- _Your instructions_
Only lines containing the string "envelope" belong in the answer; copy all of them from the entries.

- _Supplied records_
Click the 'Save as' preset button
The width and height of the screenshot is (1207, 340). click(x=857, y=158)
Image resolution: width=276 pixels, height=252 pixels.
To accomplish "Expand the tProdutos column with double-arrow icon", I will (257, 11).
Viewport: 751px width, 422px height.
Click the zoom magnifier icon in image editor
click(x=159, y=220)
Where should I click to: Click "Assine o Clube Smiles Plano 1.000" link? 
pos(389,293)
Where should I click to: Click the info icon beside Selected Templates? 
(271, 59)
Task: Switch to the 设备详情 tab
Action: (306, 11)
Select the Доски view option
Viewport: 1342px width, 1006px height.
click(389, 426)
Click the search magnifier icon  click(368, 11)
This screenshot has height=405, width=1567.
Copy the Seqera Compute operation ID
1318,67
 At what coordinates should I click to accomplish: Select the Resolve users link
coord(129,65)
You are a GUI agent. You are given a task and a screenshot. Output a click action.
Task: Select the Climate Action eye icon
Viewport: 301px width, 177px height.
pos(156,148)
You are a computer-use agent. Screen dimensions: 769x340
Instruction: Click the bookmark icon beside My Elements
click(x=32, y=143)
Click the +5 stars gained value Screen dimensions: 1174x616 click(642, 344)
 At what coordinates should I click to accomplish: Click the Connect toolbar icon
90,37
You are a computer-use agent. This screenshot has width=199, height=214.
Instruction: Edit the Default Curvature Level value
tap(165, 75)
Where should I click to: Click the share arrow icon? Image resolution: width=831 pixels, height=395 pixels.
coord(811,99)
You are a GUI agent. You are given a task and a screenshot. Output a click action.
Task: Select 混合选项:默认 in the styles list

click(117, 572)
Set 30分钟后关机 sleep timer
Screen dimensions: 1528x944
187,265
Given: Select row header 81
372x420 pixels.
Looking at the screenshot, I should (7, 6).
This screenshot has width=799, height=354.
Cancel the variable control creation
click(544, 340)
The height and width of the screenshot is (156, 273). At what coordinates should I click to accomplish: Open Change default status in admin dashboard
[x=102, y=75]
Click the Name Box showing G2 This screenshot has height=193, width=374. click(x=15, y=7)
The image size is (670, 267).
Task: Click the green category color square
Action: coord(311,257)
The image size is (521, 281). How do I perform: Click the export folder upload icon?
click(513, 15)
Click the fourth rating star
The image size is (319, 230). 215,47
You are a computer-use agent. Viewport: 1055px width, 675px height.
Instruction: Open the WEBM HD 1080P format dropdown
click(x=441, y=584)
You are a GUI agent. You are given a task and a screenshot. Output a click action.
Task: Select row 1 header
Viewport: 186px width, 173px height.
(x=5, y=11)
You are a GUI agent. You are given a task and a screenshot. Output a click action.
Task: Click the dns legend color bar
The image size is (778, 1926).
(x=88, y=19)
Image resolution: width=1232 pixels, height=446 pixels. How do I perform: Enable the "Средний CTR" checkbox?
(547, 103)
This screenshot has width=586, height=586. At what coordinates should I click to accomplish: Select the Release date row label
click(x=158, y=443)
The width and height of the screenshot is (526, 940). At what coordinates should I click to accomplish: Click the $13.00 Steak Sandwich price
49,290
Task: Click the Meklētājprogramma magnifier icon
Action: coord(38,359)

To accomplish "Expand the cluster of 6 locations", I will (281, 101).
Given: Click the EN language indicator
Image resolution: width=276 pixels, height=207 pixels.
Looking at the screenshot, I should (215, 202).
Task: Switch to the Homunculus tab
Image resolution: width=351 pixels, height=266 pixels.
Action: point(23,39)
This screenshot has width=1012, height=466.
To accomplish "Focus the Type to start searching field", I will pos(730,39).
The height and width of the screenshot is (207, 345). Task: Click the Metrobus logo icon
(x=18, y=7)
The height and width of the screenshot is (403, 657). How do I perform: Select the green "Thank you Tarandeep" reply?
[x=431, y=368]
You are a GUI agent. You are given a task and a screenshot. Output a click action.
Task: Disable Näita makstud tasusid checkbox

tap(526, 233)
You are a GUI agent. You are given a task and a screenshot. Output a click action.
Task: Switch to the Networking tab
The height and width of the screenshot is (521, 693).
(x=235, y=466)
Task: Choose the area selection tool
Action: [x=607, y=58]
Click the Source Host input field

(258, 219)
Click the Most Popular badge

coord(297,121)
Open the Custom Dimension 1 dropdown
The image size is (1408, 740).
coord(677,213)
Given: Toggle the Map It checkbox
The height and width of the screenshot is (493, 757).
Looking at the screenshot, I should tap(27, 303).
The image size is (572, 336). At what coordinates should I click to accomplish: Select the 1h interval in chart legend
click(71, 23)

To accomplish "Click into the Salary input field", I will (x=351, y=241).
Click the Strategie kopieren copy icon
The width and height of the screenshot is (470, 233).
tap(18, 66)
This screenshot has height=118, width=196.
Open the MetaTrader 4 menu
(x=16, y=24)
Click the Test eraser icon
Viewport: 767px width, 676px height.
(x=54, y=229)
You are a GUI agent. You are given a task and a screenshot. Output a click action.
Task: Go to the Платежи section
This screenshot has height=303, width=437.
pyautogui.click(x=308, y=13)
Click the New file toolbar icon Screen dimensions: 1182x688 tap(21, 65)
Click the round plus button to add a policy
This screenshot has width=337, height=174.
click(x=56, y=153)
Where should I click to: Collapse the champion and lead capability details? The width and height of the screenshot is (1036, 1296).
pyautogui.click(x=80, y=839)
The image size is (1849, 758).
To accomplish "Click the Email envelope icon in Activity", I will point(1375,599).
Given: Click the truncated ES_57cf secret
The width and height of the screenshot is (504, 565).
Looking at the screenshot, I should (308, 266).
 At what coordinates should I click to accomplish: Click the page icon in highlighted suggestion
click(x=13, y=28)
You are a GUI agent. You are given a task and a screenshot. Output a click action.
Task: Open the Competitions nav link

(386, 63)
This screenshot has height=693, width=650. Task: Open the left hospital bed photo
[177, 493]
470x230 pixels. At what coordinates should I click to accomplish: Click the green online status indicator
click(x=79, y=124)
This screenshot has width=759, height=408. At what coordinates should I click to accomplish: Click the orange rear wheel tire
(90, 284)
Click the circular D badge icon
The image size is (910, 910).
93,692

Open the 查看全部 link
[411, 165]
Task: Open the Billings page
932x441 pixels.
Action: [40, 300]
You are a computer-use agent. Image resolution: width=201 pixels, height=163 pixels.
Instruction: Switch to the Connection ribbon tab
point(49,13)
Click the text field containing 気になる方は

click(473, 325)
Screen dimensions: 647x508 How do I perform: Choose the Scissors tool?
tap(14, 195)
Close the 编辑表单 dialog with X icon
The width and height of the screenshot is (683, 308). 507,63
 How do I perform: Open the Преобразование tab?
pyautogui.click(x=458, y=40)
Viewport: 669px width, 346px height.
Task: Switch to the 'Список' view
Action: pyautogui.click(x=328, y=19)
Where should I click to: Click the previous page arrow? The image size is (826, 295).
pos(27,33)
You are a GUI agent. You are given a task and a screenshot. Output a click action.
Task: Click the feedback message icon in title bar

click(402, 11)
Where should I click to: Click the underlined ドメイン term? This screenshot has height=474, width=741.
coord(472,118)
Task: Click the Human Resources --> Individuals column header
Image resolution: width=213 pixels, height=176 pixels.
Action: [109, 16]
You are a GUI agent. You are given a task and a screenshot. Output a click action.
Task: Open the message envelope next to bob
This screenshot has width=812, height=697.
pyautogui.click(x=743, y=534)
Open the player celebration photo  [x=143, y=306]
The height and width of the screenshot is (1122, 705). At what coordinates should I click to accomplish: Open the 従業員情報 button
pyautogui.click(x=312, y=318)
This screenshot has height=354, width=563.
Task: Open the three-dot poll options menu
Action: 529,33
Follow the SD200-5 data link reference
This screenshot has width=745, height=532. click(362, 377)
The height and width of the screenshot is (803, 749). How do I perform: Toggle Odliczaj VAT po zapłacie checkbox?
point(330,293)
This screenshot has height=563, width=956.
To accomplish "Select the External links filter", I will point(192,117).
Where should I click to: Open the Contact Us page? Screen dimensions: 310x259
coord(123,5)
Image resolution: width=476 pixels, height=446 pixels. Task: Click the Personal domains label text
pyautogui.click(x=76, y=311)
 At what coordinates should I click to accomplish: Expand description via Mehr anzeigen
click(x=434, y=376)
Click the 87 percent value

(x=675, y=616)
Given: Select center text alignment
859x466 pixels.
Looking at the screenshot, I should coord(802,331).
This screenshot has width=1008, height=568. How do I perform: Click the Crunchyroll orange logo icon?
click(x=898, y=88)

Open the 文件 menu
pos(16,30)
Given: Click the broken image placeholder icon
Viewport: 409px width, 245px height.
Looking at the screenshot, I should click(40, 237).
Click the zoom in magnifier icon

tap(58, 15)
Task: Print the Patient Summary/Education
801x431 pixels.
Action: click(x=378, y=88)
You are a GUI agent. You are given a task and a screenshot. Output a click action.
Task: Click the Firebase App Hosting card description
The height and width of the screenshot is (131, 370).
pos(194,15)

- _Written response_
To accomplish "Click the Email envelope icon in Activity", I will point(1375,599).
Task: Open the message envelope next to bob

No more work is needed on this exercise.